Corn Smut, Not Just a Yield Robbing Fungus

Merry Christmas! The holidays are usually filled with all kinds of delicious foods; why not make Corn Smut a new tradition?

 

A PFI member recounts 

"While riding in a train in Mexico back in the 70s, an old man sat down across from me and unwrapped a sizable ear of corn that was completely covered in smut and began to eat it. I knew very well what he was eating but I could hardly believe my own eyes, so I asked him about it and he said,  "Ongo de maiz. (corn fungus) Muy bueno!" He offered me a bite but I politely declined. I was actually sickened watching him eat as he explained that it was a delicacy and healthful. I remained dubious. Looking back, I wish I'd had the grace and guts to have accepted his offer. 

 

To this day, I've never consumed corn smut but I swear, this is the year..... "

 

It turns out that Corn smut is actually good for you!

 

For years, scientists have assumed that huitlacoche (WEET-LA-KO-CHEE, the Spanish pronunciation) — a gnarly, gray-black corn fungus long-savored in Mexico — had nutritional values similar to those of the corn on which it grew. But test results just published in the journal Food Chemistry reveal that an infection that U.S. farmers and crop scientists have spent millions trying to eradicate, is packed with unique proteins, minerals and other nutritional goodies. 

 

Huitlacoche grows best during times of drought in a 78°F to 93°F (25°C–34°C) temperature range. Aztecs purposely inoculated corn with the spores by scratching their corn plants at the soil level with a knife—thereby allowing the water-borne spores easy entrance into the plant. Smut feeds off the corn plant and decreases the yield.

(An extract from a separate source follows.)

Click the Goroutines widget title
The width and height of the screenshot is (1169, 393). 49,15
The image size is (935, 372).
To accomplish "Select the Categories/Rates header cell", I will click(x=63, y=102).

Usually smut-infected crops are destroyed or used only for corn silage.

 

 It’s most popular in Mexico, huitlacoch can be regularly found as an option in meals. The consumption of corn smut originates from ancient Aztec cuisine and is still considered a delicacy in Mexico, even being preserved and sold for a significantly higher price than corn. In the United States, a high-profile huitlacoche dinner was held, which tried to get Americans to eat more of it by renaming it the Mexican truffle, which didn’t catch on.

 

For culinary use, the galls are harvested while still immature. Gathered two to three weeks after an ear of corn is infected, still retaining moisture and, when cooked, have a flavor described as mushroom-like, sweet, savory, woody, and earthy.  It looks horrible though, which is why it’s so good for you!  Corn has virtually no lysine; huitlacoche is loaded with it. It also is packed with more beta-glucens than oatmeal. Beta-Glucens is the soluble fiber that gives oatmeal its well-known cholesterol-cutting power.

 

Corn Smut is known as a fast moving blight that can wipe out 5 to 10 percent of a crop and the black dusty spores gum up harvesting equipment. Corn growers, along with the federal government, have spent millions of dollars eradicating it and developing smut-resistant strains, with only partial success. There may be a way to solve the problem, do the one thing Americans do well, EAT!

 

While eradicating the problem is expensive, embracing it may be profitable. An ear of huitlacoche costs about 41 cents to produce and sells for about $1.20. By comparison, an ear of sweet corn costs about less than a dime, with profits of just a few cents per ear.

 

In a seriousness, we'll have some tips on on how to control this and other fungi's and diseases in the New Year!

 
Yield Starts Here is a blog for farmers, focusing on increasing yield and profitability by focusing on the soil. It is managed by Craig Dick, a Blogronomist and Sales and Marketing Manager at Calcium Products. Find other articles by Craig and guest writers at http://blog.calciumproducts.com/ .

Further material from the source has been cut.